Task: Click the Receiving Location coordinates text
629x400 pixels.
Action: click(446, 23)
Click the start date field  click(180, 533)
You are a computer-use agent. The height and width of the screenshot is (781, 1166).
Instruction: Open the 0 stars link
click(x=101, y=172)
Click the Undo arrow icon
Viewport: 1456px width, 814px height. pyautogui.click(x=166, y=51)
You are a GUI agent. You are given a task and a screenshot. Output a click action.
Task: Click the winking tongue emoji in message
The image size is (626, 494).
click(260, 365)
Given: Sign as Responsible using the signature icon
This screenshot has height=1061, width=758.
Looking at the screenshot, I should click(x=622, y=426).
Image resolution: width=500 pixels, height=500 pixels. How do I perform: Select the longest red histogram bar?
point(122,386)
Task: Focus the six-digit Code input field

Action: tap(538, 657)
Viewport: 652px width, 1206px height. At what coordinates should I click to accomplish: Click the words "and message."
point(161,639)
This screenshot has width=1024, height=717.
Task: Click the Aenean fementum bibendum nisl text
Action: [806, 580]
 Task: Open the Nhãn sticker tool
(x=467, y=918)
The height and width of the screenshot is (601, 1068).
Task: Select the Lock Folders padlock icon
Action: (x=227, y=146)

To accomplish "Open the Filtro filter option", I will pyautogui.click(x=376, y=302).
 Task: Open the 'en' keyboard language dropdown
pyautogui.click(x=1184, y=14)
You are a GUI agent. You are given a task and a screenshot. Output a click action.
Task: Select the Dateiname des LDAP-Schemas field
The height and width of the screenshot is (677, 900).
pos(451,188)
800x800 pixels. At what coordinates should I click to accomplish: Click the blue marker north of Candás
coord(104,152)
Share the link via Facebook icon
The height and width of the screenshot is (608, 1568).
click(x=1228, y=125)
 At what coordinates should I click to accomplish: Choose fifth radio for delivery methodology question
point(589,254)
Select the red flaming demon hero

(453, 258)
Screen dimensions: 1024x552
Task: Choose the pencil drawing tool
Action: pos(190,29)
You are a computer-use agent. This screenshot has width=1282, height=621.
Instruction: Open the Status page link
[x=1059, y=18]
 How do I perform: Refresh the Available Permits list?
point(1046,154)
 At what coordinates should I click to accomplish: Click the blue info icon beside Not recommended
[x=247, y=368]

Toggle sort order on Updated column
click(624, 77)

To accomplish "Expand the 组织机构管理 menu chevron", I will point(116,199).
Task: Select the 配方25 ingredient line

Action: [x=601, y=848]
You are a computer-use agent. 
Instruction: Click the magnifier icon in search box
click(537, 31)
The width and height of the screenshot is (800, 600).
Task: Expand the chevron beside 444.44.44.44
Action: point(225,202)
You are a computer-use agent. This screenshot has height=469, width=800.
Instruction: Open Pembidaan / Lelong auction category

******************************

Task statement => Every entry is to be printed exactly as given.

Solution to this problem =>
Task: Click the Receiving Location coordinates text
629x400 pixels.
Action: click(446, 23)
Click the start date field  click(180, 533)
You are a computer-use agent. The height and width of the screenshot is (781, 1166).
Instruction: Open the 0 stars link
click(x=101, y=172)
Click the Undo arrow icon
Viewport: 1456px width, 814px height. pyautogui.click(x=166, y=51)
You are a GUI agent. You are given a task and a screenshot. Output a click action.
Task: Click the winking tongue emoji in message
The image size is (626, 494).
click(260, 365)
Given: Sign as Responsible using the signature icon
This screenshot has height=1061, width=758.
Looking at the screenshot, I should click(x=622, y=426).
Image resolution: width=500 pixels, height=500 pixels. How do I perform: Select the longest red histogram bar?
point(122,386)
Task: Focus the six-digit Code input field

Action: tap(538, 657)
Viewport: 652px width, 1206px height. At what coordinates should I click to accomplish: Click the words "and message."
point(161,639)
This screenshot has width=1024, height=717.
Task: Click the Aenean fementum bibendum nisl text
Action: [806, 580]
 Task: Open the Nhãn sticker tool
(x=467, y=918)
The height and width of the screenshot is (601, 1068).
Task: Select the Lock Folders padlock icon
Action: (x=227, y=146)

To accomplish "Open the Filtro filter option", I will pyautogui.click(x=376, y=302).
 Task: Open the 'en' keyboard language dropdown
pyautogui.click(x=1184, y=14)
You are a GUI agent. You are given a task and a screenshot. Output a click action.
Task: Select the Dateiname des LDAP-Schemas field
The height and width of the screenshot is (677, 900).
pos(451,188)
800x800 pixels. At what coordinates should I click to accomplish: Click the blue marker north of Candás
coord(104,152)
Share the link via Facebook icon
The height and width of the screenshot is (608, 1568).
click(x=1228, y=125)
 At what coordinates should I click to accomplish: Choose fifth radio for delivery methodology question
point(589,254)
Select the red flaming demon hero

(453, 258)
Screen dimensions: 1024x552
Task: Choose the pencil drawing tool
Action: pos(190,29)
You are a computer-use agent. This screenshot has width=1282, height=621.
Instruction: Open the Status page link
[x=1059, y=18]
 How do I perform: Refresh the Available Permits list?
point(1046,154)
 At what coordinates should I click to accomplish: Click the blue info icon beside Not recommended
[x=247, y=368]

Toggle sort order on Updated column
click(624, 77)

To accomplish "Expand the 组织机构管理 menu chevron", I will point(116,199).
Task: Select the 配方25 ingredient line

Action: [x=601, y=848]
You are a computer-use agent. 
Instruction: Click the magnifier icon in search box
click(537, 31)
The width and height of the screenshot is (800, 600).
Task: Expand the chevron beside 444.44.44.44
Action: point(225,202)
You are a computer-use agent. This screenshot has height=469, width=800.
Instruction: Open Pembidaan / Lelong auction category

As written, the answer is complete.